Analyse der Berliner Fraueninfrastruktur
Bewegungskultur und Strukturen
Die Studie untersucht, wie Aktivitäten im Interesse von Frauen* und FLINTA* in Berlin genau gestaltet sind. Dabei interessieren uns insbesondere die Werte und Motivationen haupt- und ehrenamtlich Engagierter, die organisatorischen und finanziellen Rahmenbedingungen von Projekten sowie die Einschätzungen der Akteurinnen zu zukünftigen Entwicklungs-, Verbesserungs- und Lobbyingbedarfen. Ziel der Untersuchung ist es, zentrale Herausforderungen sichtbar zu machen und die Bedeutung der Frauen*- und FLINTA*-Infrastruktur als eigenständiges und dauerhaft relevantes Handlungsfeld herauszuarbeiten.

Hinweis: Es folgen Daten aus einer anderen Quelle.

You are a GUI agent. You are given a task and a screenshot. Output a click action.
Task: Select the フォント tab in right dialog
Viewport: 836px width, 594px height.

Die zunehmende Delegitimierung feministischer Anliegen, die Überlastung ehrenamtlicher Vorstände, die strukturelle Prekarität vieler Träger, die Abhängigkeit von öffentlichen Förderungen, die Abgrenzung von großen Wohlfahrtsverbänden und dritten Organisationen, die Digitalisierungslücke zwischen klassischen und neuen feministischen Akteurinnen sowie die Frage, wie feministische Bewegungskultur unter institutionellen Bedingungen erhalten werden kann, stellen Berlins feministische Trägerlandschaft vor erhebliche Herausforderungen.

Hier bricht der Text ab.